Bayesian Methods for Assessment of Health Care Fraud
Health care fraud costs a significant amount to the US healthcare system. According to FBI the fraud cost to US is about $80 billion a year. Detection and prevention of fraud are of interest to many parties including government, medical community and insurance industry. Due to complexities involved in defining fraudulent behavior and detecting fraud, the need for more sophisticated data mining tools and statistical methods have been recognized in the health care industry. As a result, methodologies such as neural networks, decision trees, association rules, link analysis and genetic algorithms have been used in for fraud detection. However, use of Bayesian methods has been quite limited with the exception of some recent work using Bayes networks.
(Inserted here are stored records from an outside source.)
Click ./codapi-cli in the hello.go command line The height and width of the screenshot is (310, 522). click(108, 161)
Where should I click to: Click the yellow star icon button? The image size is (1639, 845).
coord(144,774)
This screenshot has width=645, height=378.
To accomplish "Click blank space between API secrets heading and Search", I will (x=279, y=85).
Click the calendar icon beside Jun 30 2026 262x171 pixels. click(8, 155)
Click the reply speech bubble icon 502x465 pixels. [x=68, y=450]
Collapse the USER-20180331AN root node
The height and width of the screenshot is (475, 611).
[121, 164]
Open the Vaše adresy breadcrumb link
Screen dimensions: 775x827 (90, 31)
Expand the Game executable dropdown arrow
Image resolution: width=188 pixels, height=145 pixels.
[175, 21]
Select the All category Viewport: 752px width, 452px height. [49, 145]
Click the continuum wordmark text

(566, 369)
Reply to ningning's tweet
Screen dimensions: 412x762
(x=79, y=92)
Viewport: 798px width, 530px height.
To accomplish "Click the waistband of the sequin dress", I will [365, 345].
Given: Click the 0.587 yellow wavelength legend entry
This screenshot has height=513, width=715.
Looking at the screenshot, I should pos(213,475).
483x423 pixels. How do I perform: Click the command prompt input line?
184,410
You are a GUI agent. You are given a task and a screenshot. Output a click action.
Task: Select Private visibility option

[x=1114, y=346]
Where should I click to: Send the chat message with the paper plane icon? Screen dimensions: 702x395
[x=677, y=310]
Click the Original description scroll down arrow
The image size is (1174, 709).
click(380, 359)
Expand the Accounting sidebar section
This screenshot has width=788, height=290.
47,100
In this talk we consider Bayesian methods for fraud detection. In so doing, we focus on co-clustering models for analysis of dyadic data connecting two entities such as providers and beneficiaries. These models can be used to identify billing patterns of potentially fraudulent providers who submit a large number of high-dollar claims to insurance programs. An important issue pertinent to dyadic data is to identify the cluster membership of each entity. We discuss how Bayesian inference can be developed for assessment of cluster memberships and illustrate what additional insights can be obtained from Bayesian analysis of the dyadic data. We consider different forms of dyadic data and estimation of cluster sizes and discuss potential extensions such as dynamic cluster membership.